Word for word, print each record, dropping any image it holds.

▶ Pixel coordinate grounding data
+===+
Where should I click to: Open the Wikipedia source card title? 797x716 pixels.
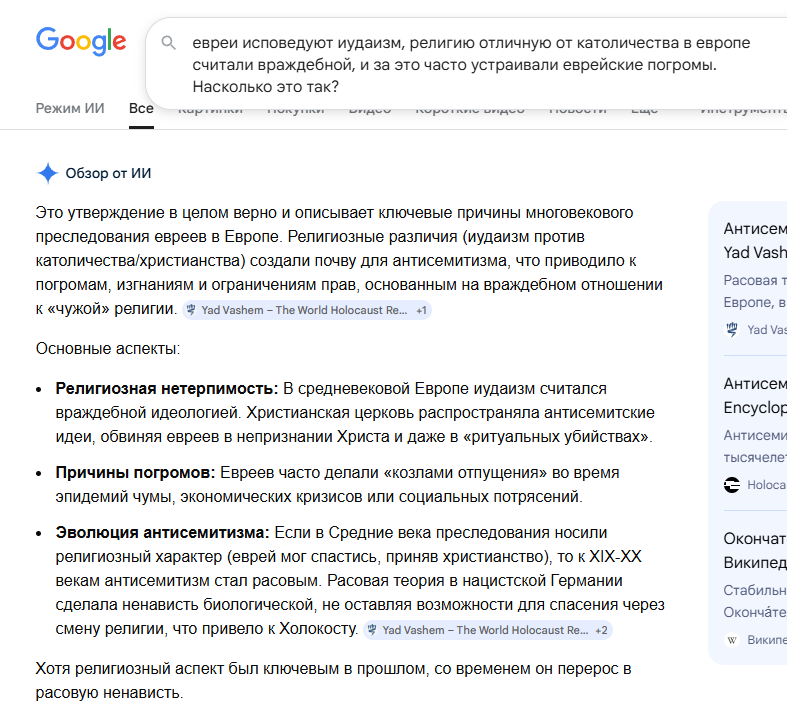(x=755, y=550)
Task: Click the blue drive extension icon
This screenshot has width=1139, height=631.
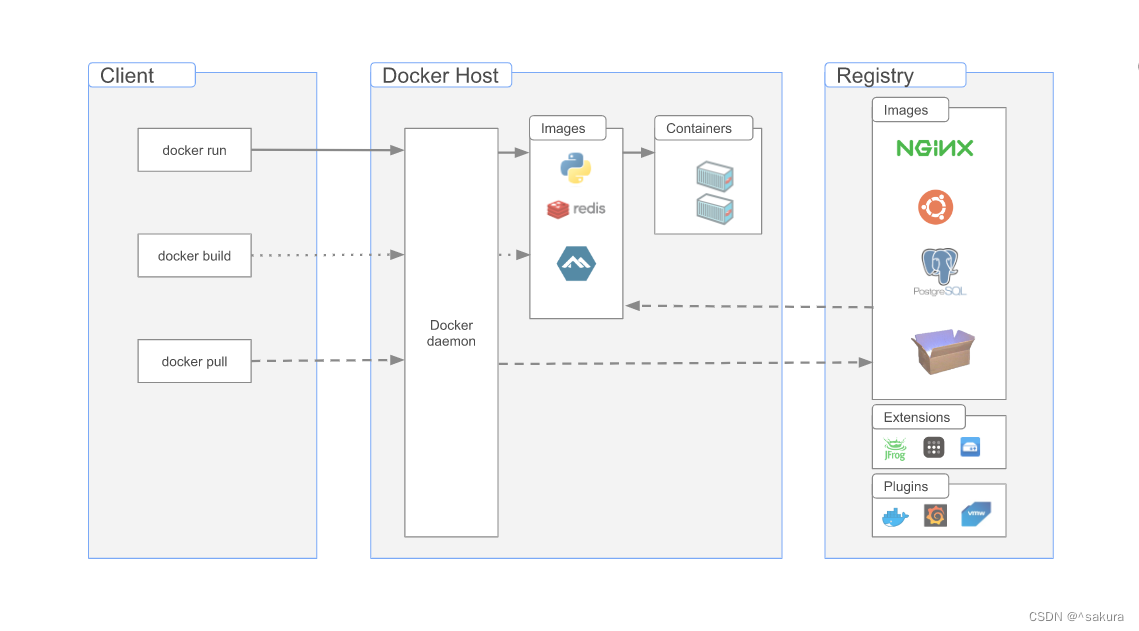Action: coord(969,447)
+===+
▶ Task answer
Where should I click to: Open the Wikipedia source card title? 797x716 pixels.
(x=755, y=550)
Task: Click the blue drive extension icon
This screenshot has width=1139, height=631.
Action: coord(969,447)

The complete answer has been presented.